- INSTRUCTIONS FOR THE TASK -
Using the records below, reproduce exactly the lines from the one containing "Instruction: Click the 50 threshold marker" through the end, and nothing more; skip the images.

Stored data entries:
☆ ☆ ☆ ☆ ☆ ☆ ☆

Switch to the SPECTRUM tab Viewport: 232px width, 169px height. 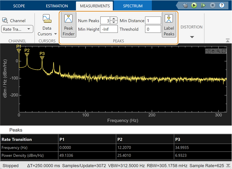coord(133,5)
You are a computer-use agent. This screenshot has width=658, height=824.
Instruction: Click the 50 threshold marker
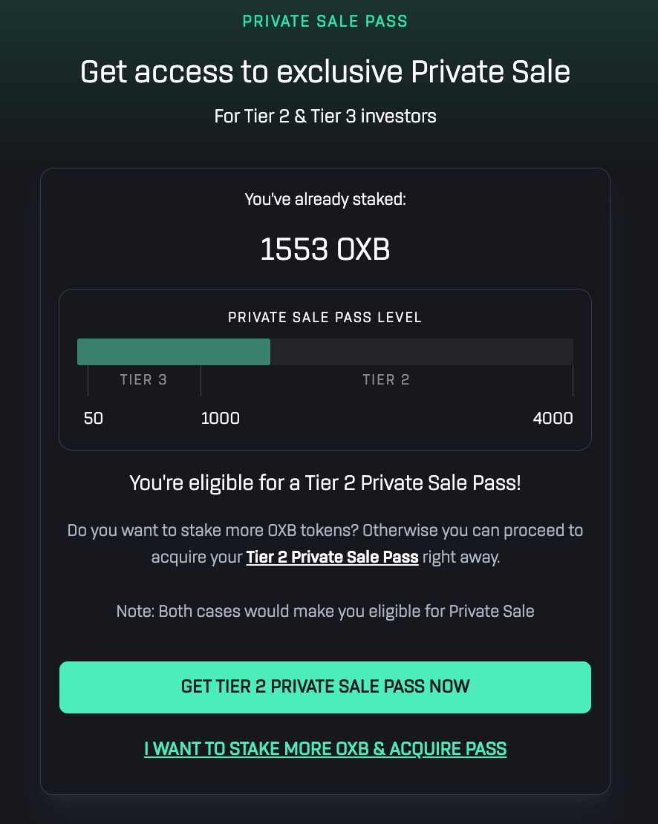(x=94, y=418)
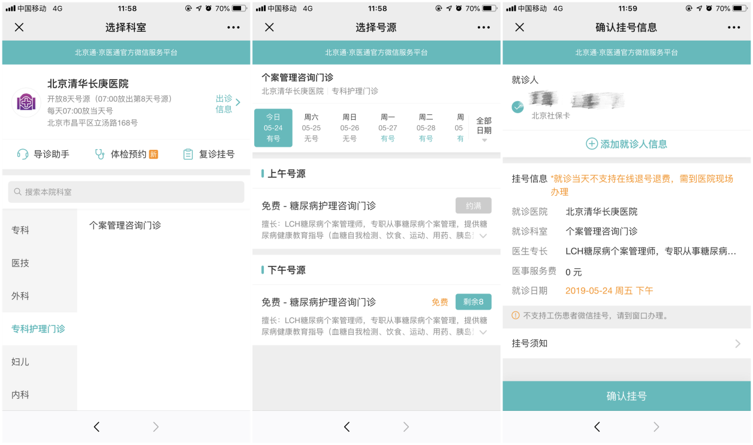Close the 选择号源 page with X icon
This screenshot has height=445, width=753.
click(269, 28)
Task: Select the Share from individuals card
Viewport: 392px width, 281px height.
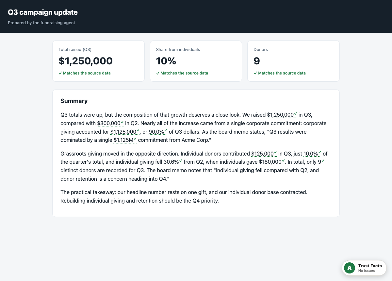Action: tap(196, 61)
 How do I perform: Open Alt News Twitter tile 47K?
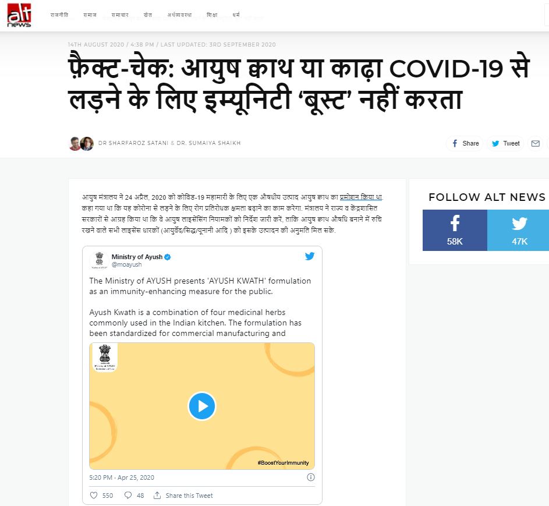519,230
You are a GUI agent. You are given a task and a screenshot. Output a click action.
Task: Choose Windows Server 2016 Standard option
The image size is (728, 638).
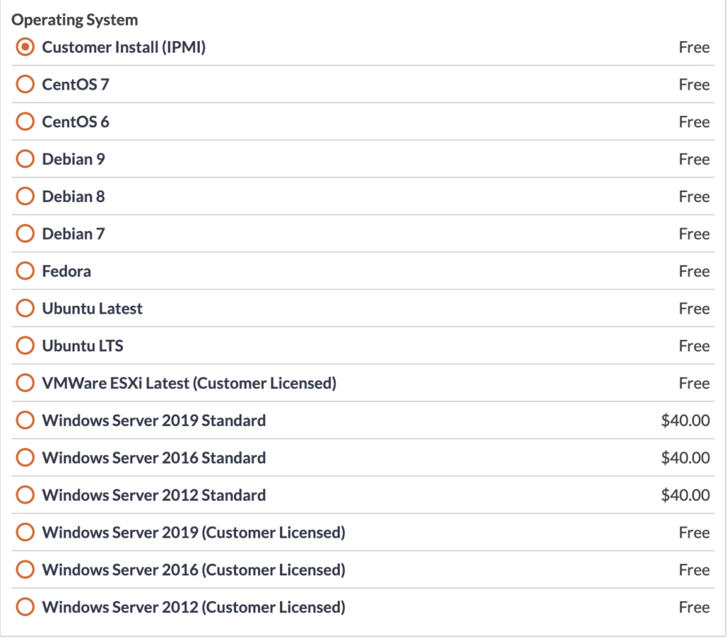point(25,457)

☆ ☆ ☆ ☆ ☆ ☆ ☆

- SOLUTION FOR THIS PROBLEM -
Instruction: Click the 50 threshold marker
(x=94, y=418)
Close the 选择号源 page with X icon
This screenshot has height=445, width=753.
click(269, 28)
Task: Select the Share from individuals card
Viewport: 392px width, 281px height.
Action: tap(196, 61)
 How do I perform: Open Alt News Twitter tile 47K?
519,230
You are a GUI agent. You are given a task and a screenshot. Output a click action.
Task: Choose Windows Server 2016 Standard option
The image size is (728, 638).
point(25,457)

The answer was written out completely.